╭─ RECORD EXCERPTS

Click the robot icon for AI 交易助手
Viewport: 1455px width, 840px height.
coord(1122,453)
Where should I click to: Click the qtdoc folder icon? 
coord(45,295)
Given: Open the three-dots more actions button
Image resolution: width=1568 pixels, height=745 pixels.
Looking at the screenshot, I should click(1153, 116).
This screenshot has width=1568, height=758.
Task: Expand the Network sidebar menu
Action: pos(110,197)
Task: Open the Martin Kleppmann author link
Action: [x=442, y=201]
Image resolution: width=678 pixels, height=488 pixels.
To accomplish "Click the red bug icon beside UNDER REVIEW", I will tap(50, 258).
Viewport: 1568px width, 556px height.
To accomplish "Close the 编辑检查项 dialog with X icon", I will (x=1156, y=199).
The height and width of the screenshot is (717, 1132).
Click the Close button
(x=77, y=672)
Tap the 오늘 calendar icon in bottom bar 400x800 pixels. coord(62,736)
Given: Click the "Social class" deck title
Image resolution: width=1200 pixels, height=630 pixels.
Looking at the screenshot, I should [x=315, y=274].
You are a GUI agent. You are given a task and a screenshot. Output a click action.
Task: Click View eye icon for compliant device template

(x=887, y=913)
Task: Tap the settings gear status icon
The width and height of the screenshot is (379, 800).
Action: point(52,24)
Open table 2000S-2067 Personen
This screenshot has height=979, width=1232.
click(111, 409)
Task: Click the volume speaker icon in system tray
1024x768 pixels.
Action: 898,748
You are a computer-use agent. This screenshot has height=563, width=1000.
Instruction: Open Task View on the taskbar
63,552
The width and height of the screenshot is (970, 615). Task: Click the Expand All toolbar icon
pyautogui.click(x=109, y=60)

╰─

YOUR OBJECTIVE: Output the records above, each one exactly, with none left out.

TASK OUTPUT:
Click the robot icon for AI 交易助手
Viewport: 1455px width, 840px height.
coord(1122,453)
Where should I click to: Click the qtdoc folder icon? 
coord(45,295)
Given: Open the three-dots more actions button
Image resolution: width=1568 pixels, height=745 pixels.
Looking at the screenshot, I should click(1153, 116).
This screenshot has width=1568, height=758.
Task: Expand the Network sidebar menu
Action: pos(110,197)
Task: Open the Martin Kleppmann author link
Action: [x=442, y=201]
Image resolution: width=678 pixels, height=488 pixels.
To accomplish "Click the red bug icon beside UNDER REVIEW", I will tap(50, 258).
Viewport: 1568px width, 556px height.
To accomplish "Close the 编辑检查项 dialog with X icon", I will (x=1156, y=199).
The height and width of the screenshot is (717, 1132).
Click the Close button
(x=77, y=672)
Tap the 오늘 calendar icon in bottom bar 400x800 pixels. coord(62,736)
Given: Click the "Social class" deck title
Image resolution: width=1200 pixels, height=630 pixels.
Looking at the screenshot, I should [x=315, y=274].
You are a GUI agent. You are given a task and a screenshot. Output a click action.
Task: Click View eye icon for compliant device template

(x=887, y=913)
Task: Tap the settings gear status icon
The width and height of the screenshot is (379, 800).
Action: point(52,24)
Open table 2000S-2067 Personen
This screenshot has height=979, width=1232.
click(111, 409)
Task: Click the volume speaker icon in system tray
1024x768 pixels.
Action: 898,748
You are a computer-use agent. This screenshot has height=563, width=1000.
Instruction: Open Task View on the taskbar
63,552
The width and height of the screenshot is (970, 615). Task: Click the Expand All toolbar icon
pyautogui.click(x=109, y=60)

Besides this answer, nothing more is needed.